§ **The task**
All records below are to be transcribed exactly, with every picture left out.

Dataset entries
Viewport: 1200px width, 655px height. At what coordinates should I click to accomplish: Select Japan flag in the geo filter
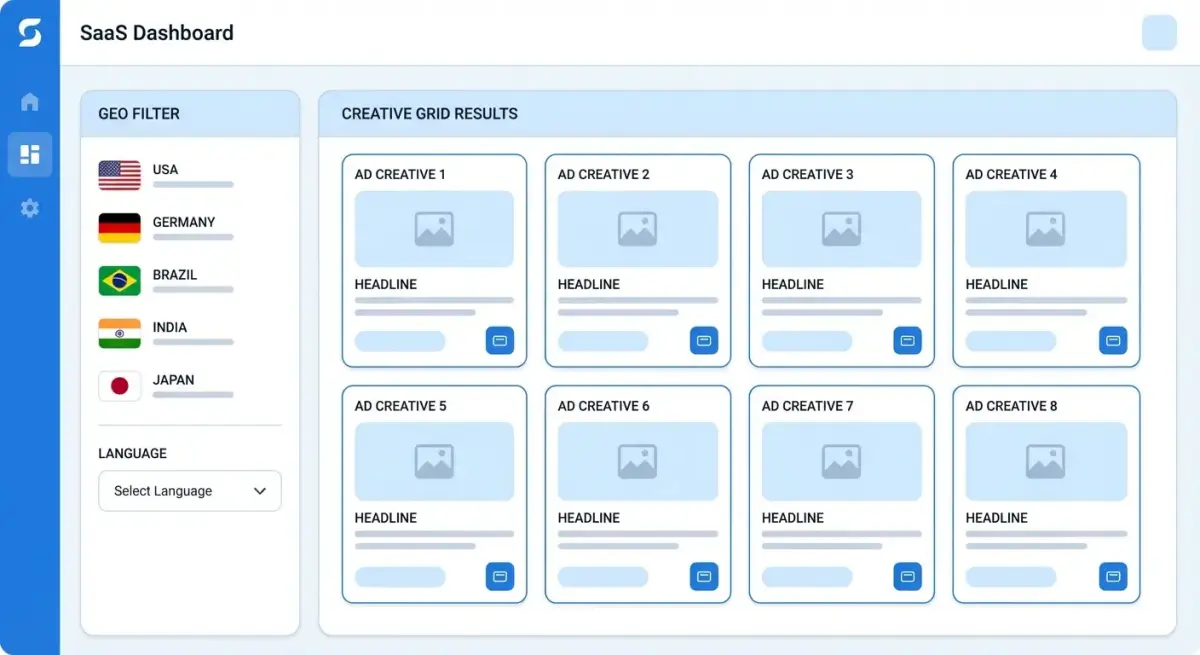point(120,386)

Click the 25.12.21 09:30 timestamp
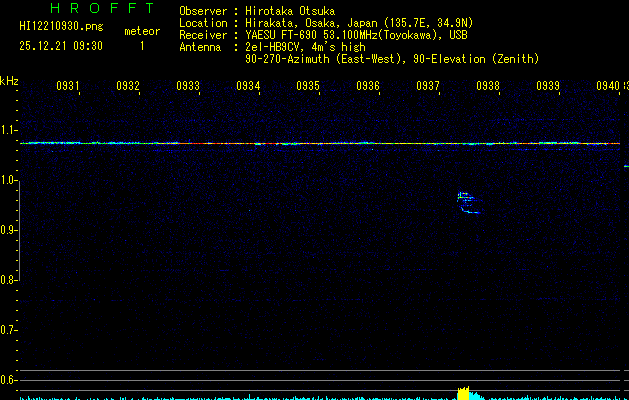point(60,46)
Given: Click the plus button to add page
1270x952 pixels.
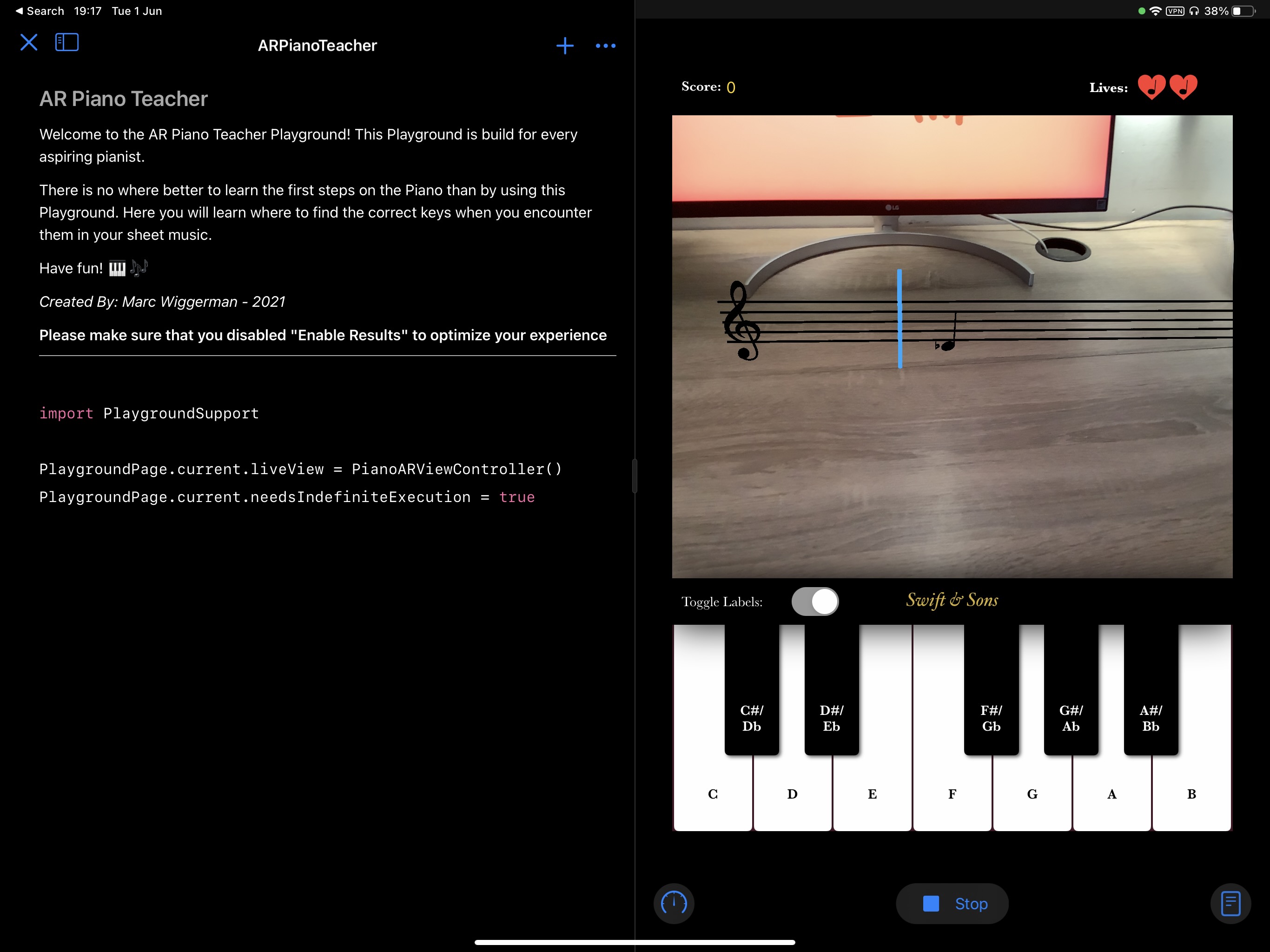Looking at the screenshot, I should [564, 45].
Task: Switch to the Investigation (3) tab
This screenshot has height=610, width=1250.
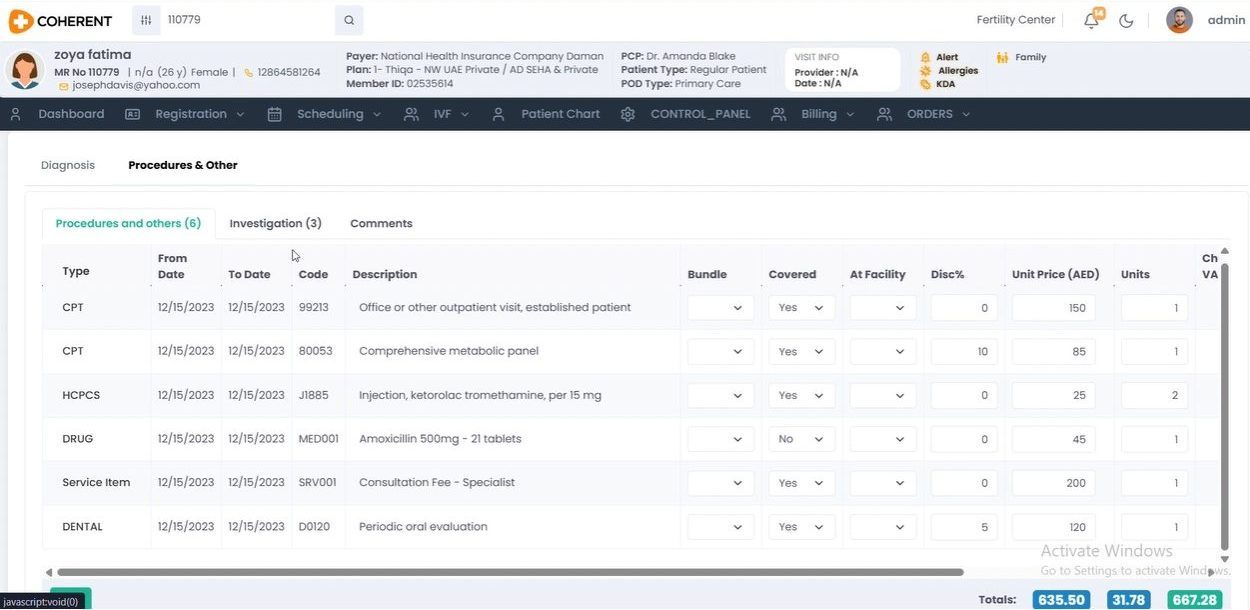Action: pyautogui.click(x=275, y=224)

§ **Output**
Viewport: 1200px width, 655px height. At what coordinates should I click to accomplish: Select Japan flag in the geo filter
point(120,386)

Click the 25.12.21 09:30 timestamp
point(60,46)
Given: Click the plus button to add page
1270x952 pixels.
Looking at the screenshot, I should [564, 45].
Task: Switch to the Investigation (3) tab
This screenshot has height=610, width=1250.
Action: pyautogui.click(x=275, y=224)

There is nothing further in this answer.